Carpina, distante cerca de 50 km do Recife, zona da mata norte de Pernambuco, deu ao mundo bonequeiros ilustres como o Mestre Solón, falecido em 1987 e, o ainda em atividade, Mestre Saúba. No município, é ainda conhecido o trabalho de Zé Galego, e, na região do Vale do Capibaribe, Zé de Vina, da cidade de Lagoa de Itaenga; e Zé Lopes, de Glória do Goitá. Recentemente, um representante da nova geração vem chamando a atenção por onde passa, ou melhor, os bonecos de Miro é que andam enchendo os olhos de crianças e adultos nas feiras, exposições e apresentações das quais o mamulengueiro participa no Brasil e no exterior.
Dono de uma voz mansa e de jeito tímido, Ermírio José da Silva, mais conhecido como Miro dos Bonecos, de 44 anos, natural de Carpina, viveu muitos anos no Sítio Santa Teresinha, próximo ao município, e, aos sete anos de idade, aprendeu sozinho o ofício que mais tarde daria notoriedade ao bonequeiro. A arte, Miro aprendeu a admirar quando, pequeno, ia “a rua” - centro da cidade de Carpina - e via o mamulengo do Mestre Sólon. “Eu então, desenhava o boneco no cabo da vassoura e depois cortava , fazia as roupas com meia, botava uma mangueira e brincava”. A madeira macia usada nos cabos das vassouras de piaçava no Nordeste, Miro utiliza até hoje para produzir seus bonecos; outra madeira utilizada é a mulungu, mesmo com o crescente controle em relação à extração da madeira, que não vem sendo encontrada com tanta facilidade.

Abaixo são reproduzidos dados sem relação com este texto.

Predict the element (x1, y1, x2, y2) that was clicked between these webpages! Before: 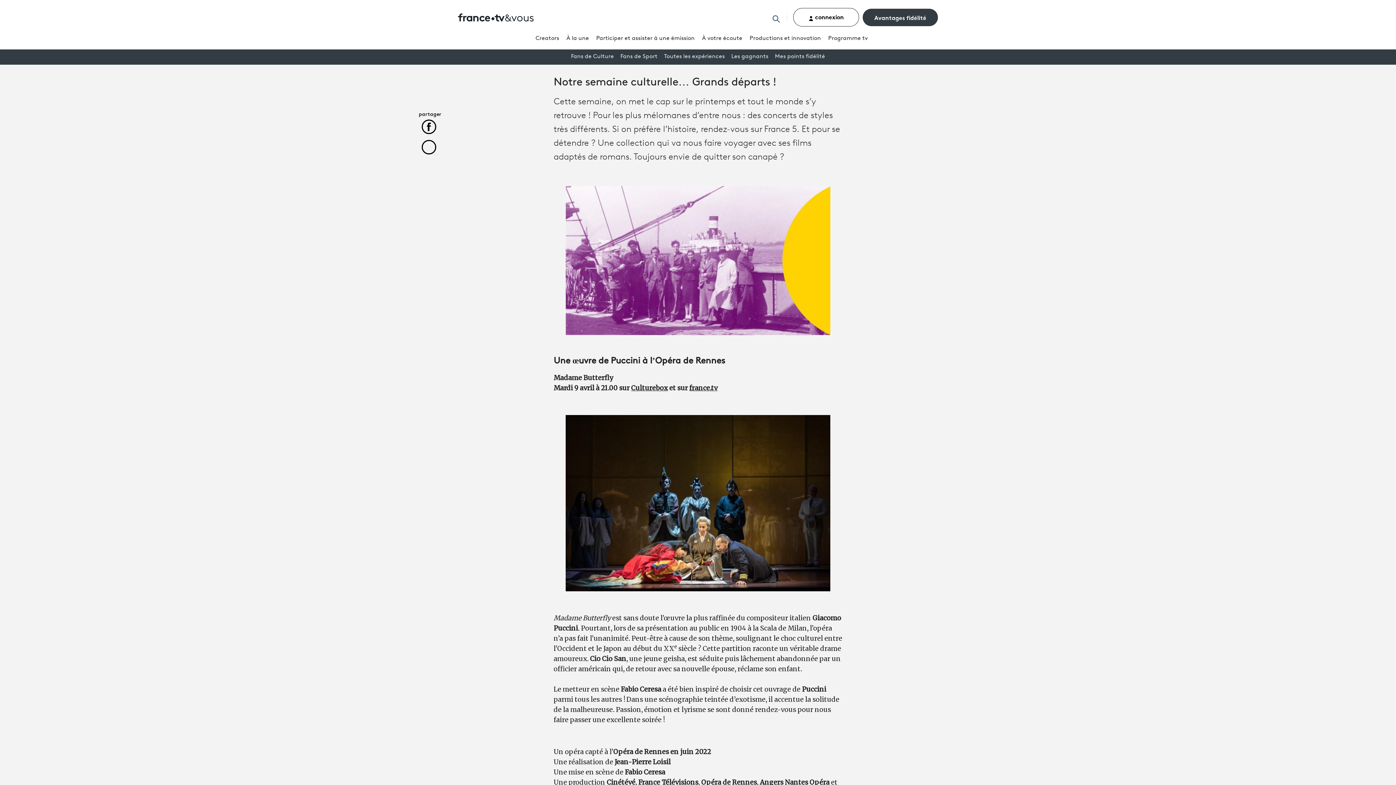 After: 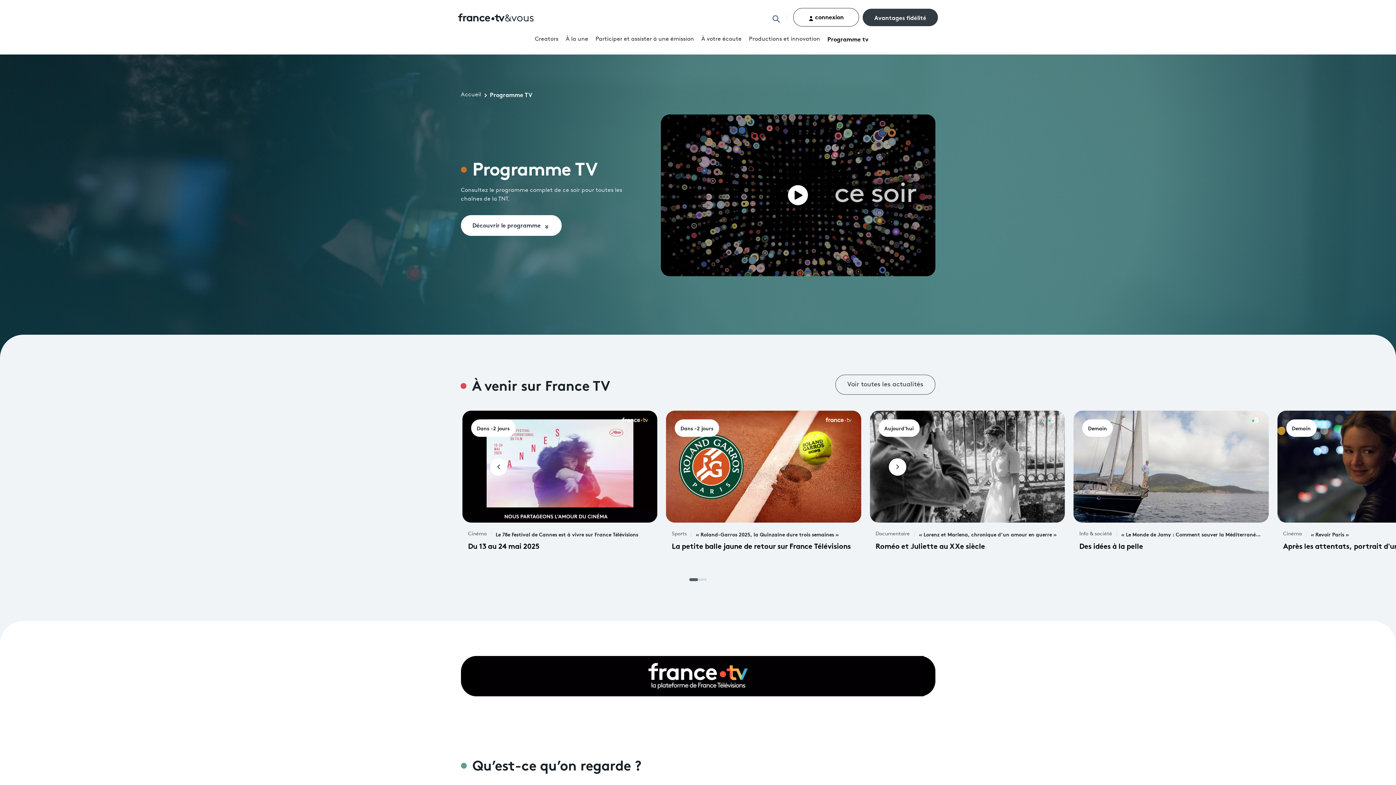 Action: label: Programme tv bbox: (828, 35, 868, 41)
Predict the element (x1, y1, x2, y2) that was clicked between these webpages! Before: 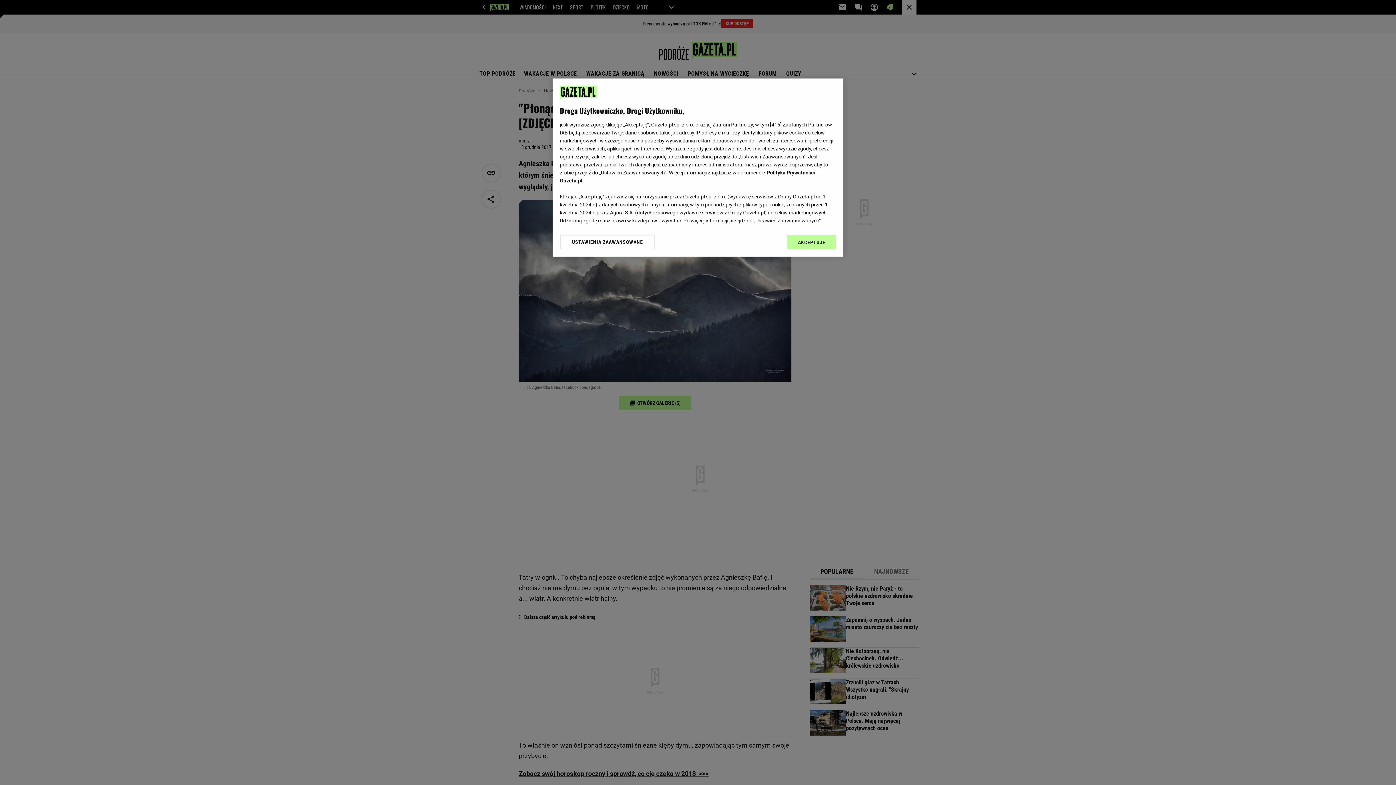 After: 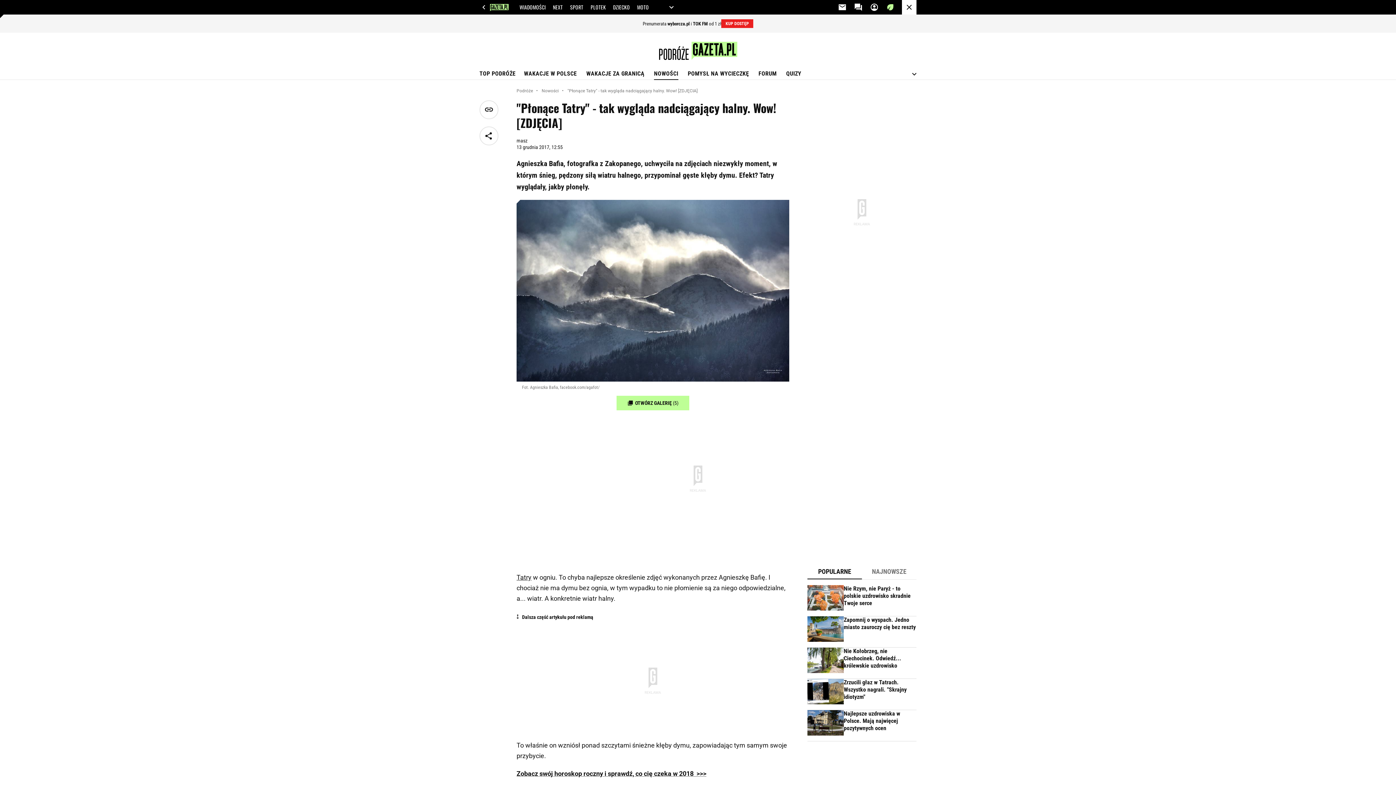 Action: bbox: (787, 234, 836, 249) label: AKCEPTUJĘ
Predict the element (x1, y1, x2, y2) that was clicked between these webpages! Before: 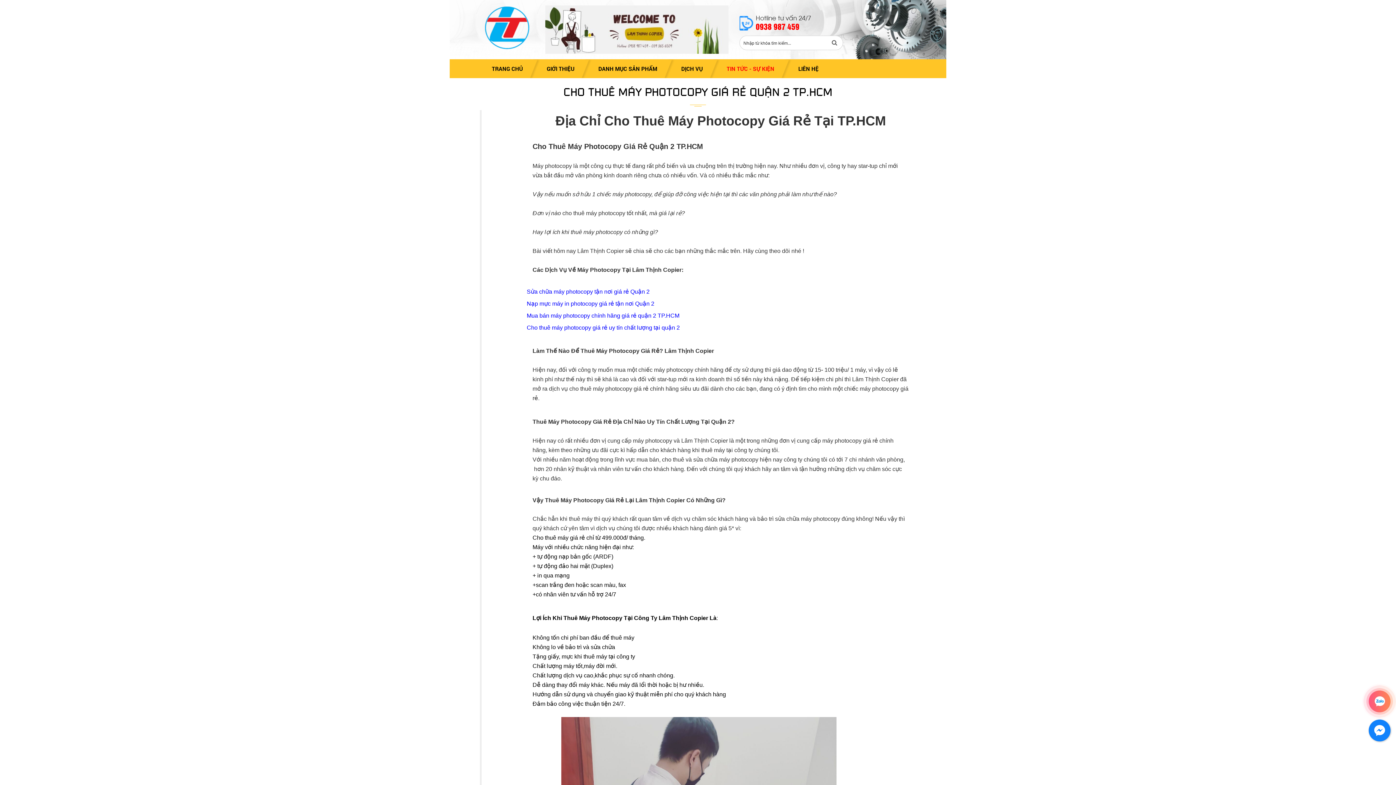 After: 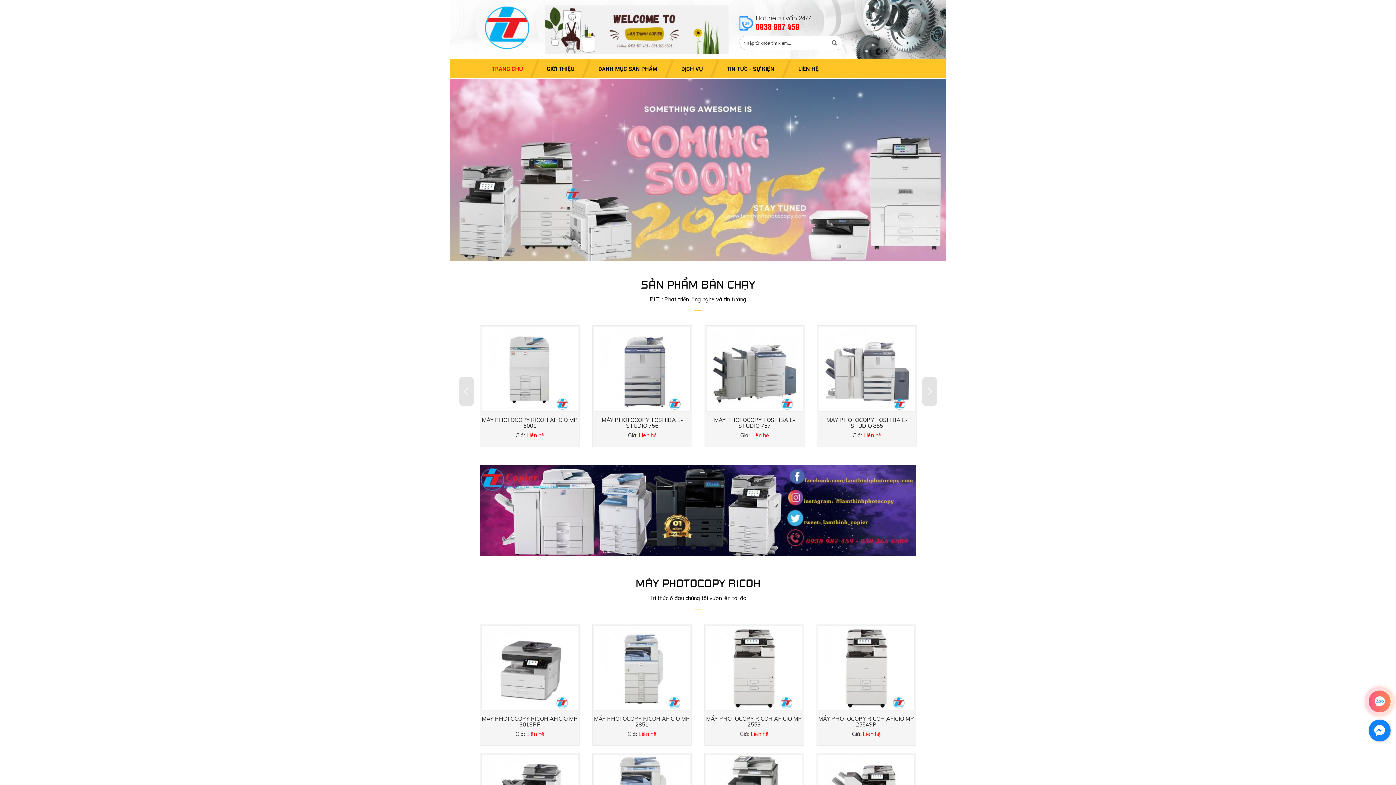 Action: bbox: (480, 59, 534, 78) label: TRANG CHỦ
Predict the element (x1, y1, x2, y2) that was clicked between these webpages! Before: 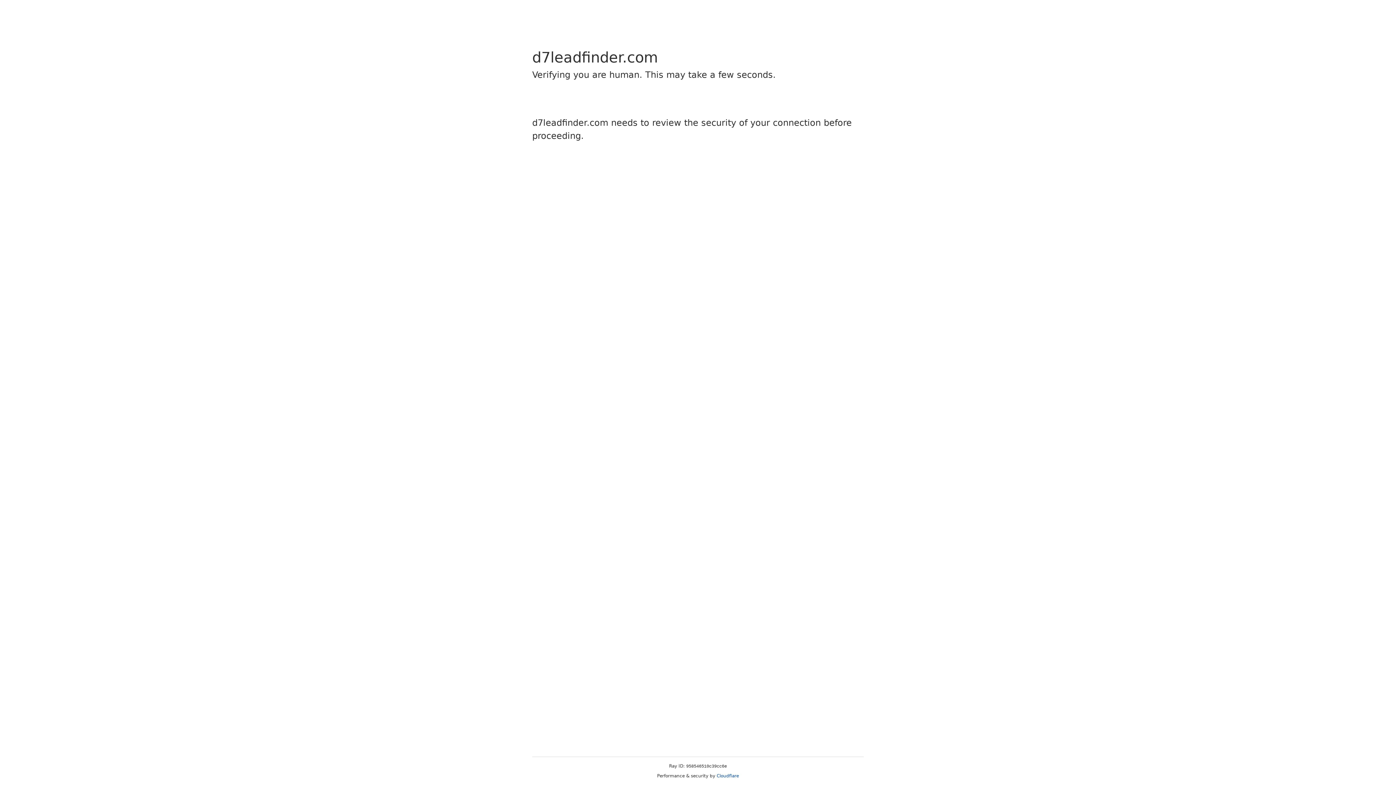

Os bonecos representam para a família de Miro a única fonte de renda. Todos têm suas tarefas bem definidas na atividade: filhos, cunhados, cada um tem sua função. O trabalho de Dona Maria José, esposa do bonequeiro é essencial, é ela quem lixa, põe os cabelos, costura as roupas. Além da produção dos bonecos, Miro, há quase dez anos, tem o seu Mamulengo Novo Milênio, e com ele se apresenta nas festas do município, em geral nas Festas de Reis, São João ou perto do Natal. Uma particularidade: é comum que, mesmo aqueles que têm mamulengos (empanada onde se representam com os bonecos) costumem negociar, comprar bonecos de outros mestres, de outros locais. Mas também há aqueles que sejam somente bonequeiros, artesãos que produzem bonecos. Miro tanto é bonequeiro, quanto é mamulengueiro, leva para as brincadeiras as peças que ele mesmo produz. A atividade do mamulengo já foi mais comum quando os televisores não eram tão frequentes nos lares. No meio rural, ele representava uma das formas mais utilizadas para levar informação às comunidades mais afastadas. Os personagens - Janeiro, Quitéria, Simão, Mane Bacaru, entre outros – travavam diálogos de caráter ora jocoso, ora obsceno e repletos de moralidade. Uma encenação com mamulengo, seus bonecos e bandinha (na maior parte das vezes formada por triângulo, pandeiro, caixa e acordeon) era um grande acontecimento, podendo a festa se estender até o dia clarear.
Seja através da tradicional encenação do mamulengo ou com as novas formas de se relacionar com um mercado do artesanato, participando de grandes eventos e reinvestindo no seu ofício, Miro busca dar sustentabilidade à atividade que desenvolve, buscando levar a sua arte a novos públicos. É uma arte que não pode parar, pois, cada vez que vem em mente uma figura, ela precisa ganhar vida, se transformar em boneco. É como o próprio Miro diz: “todo dia eu tenho que fazer boneco, senão eu fico doido”.